### Stated problem
Reproduce word for word the stretch of the comic review below that opens with "I’m presented with" and closes with "this cockamamie power-hungriness.".

### Reading passage
------------------------------------------------
Welcome to Loneliness & Cheeseburgers Presents: New Avengers (Vol. 3), Issue #1 – “Memento Mori”!
So here’s what I’m thinking already. Where does this Jonathan Hickman guy get off, doing a run on a New Avengers reboot while simultaneously working on the rebooted Avengers (Original Flavor) AND, mind you, the Image Comics dystopian sci-fi epic East of West?? How can you maintain consistency juggling these three MONSTERS? Something’s got to give! Some neglect is bound to happen. I can TASTE the neglect on New Avengers!
Another thing. NEW Avengers? Why are there more Avengers? There are already FOURTEEN Avengers on the team in the concurrent companion series, who’s even left at this point? Is Hellcat still kickin’ around? Maybe the janitor at Stark Industries can give it a go?
New Avengers (Vol. 3), Issue #1 [March, 2013]
Written by: Jonathan Hickman
“Memento Mori”
I’m presented with a “Previously on New Avengers” catch-up, which defeats the purpose of starting at #1 all over again. Just start at #940 or whatever! Make number go higher!
Previously on New Avengers, “years ago, the most powerful men in the world voted on whether or not to run the world in secret.” OH, GEE, I WONDER WHAT THEY VOTED FOR? Powerful men, in my experience, like power.
“Only one of them disagreed.” Wow, what a fucking loser. It’s T’Challa, Black Panther, and he’s not on board with this cockamamie power-hungriness.
“You just decided all by yourselves that you are Earth’s protectors,” he sardonically jabs at his fellow super-type hero-types. “What happens when you disagree? When one of these Earth-changing moments finds you all at odds with each other, here in a secret meeting? What happens then? Walk away now.”
No one walked away. No one except Black Panther.
INTRO SCREEN! DOO DOO-DOO-DOO DOO! “Memento Mori”, by the way, means “Remember you must die” in Latin. Not Pig Latin, the smarter Latin.
Cut to the present. Mr. Fantastic gives us a tense art school film dark-room monologue. It’s very upbeat.
Keep your kids away from this series, everyone. The subject matter gets bleak!
“You. Me. Everyone on this planet. Our sun. Our galaxy. And, eventually, the universe itself. This is simply how things are. It’s inevitable…”
“And I accept it.”
Boom! Dead! Uh-bleh! *corpse sound effects*
We’ll see later what happens with Mr. Fantastic with his alarming suicide ideation. Now we jump to Wakanda, 26 hours ago, the land of Black Panther, I think! Three tribal kids come across a small open area in the forest. A glade, perhaps. There’s a sizable glowing obelisk, kinda like the Washington Monument! Only, like, 10 feet tall.
“The games are designed to find this generation’s potential Makers, Kimo. And last time I checked, seeing the finish line isn’t the same as crossing it,” chastises N’Kono, the shorter and balder of the three kids. The third kid, not-Kimo, tells N’Kono that they’re pretty close. They solved the Golden Paradox, they found the Lost Tribe, AND they decoded the structure of the Artificial Man! If my Final Fantasy X is correct, they just need three more planet sigils before they can beat the big sky whale! Or something to that effect.
------------------------------------------------
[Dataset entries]
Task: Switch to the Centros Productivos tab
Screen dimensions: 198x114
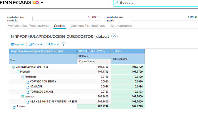Action: coord(88,26)
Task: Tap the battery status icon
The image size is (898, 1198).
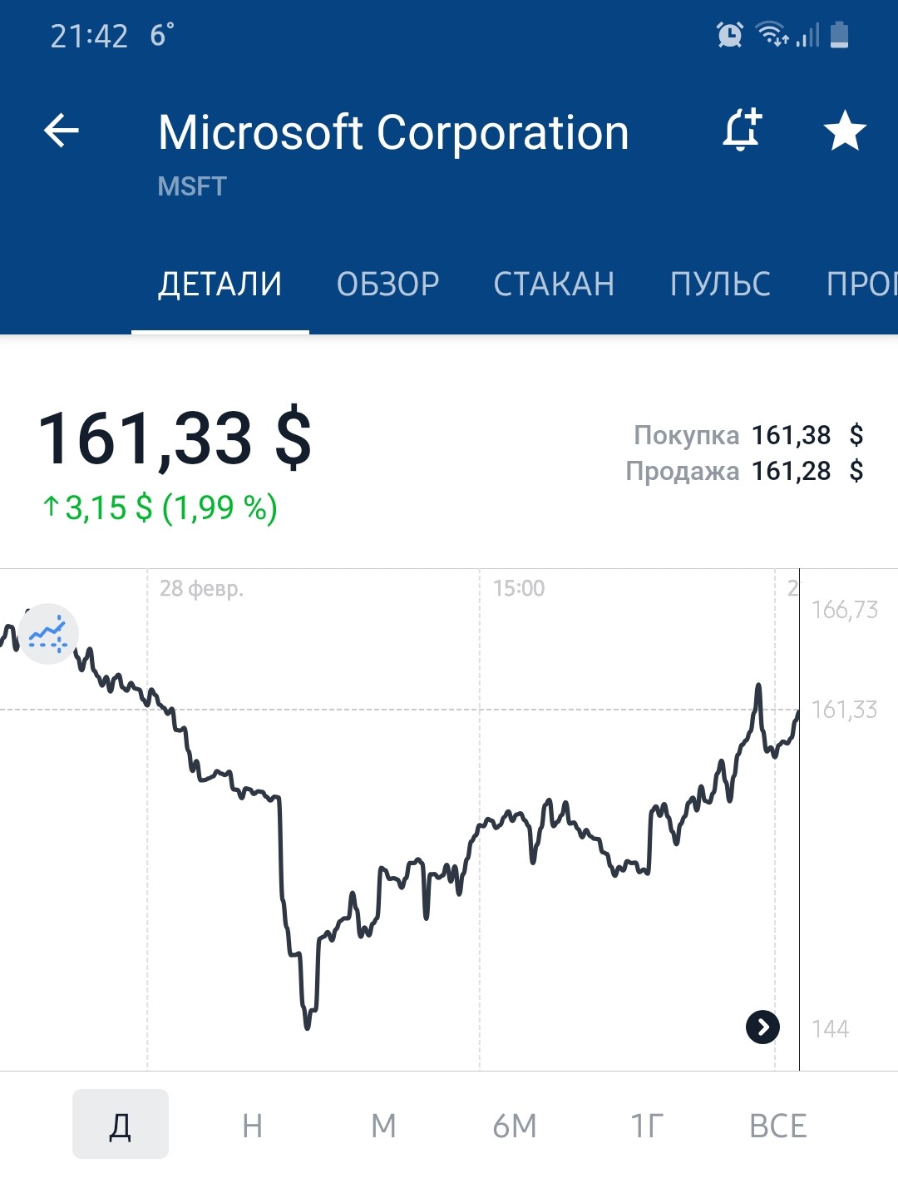Action: 840,35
------------------------------------------------
### Response
I’m presented with a “Previously on New Avengers” catch-up, which defeats the purpose of starting at #1 all over again. Just start at #940 or whatever! Make number go higher!
Previously on New Avengers, “years ago, the most powerful men in the world voted on whether or not to run the world in secret.” OH, GEE, I WONDER WHAT THEY VOTED FOR? Powerful men, in my experience, like power.
“Only one of them disagreed.” Wow, what a fucking loser. It’s T’Challa, Black Panther, and he’s not on board with this cockamamie power-hungriness.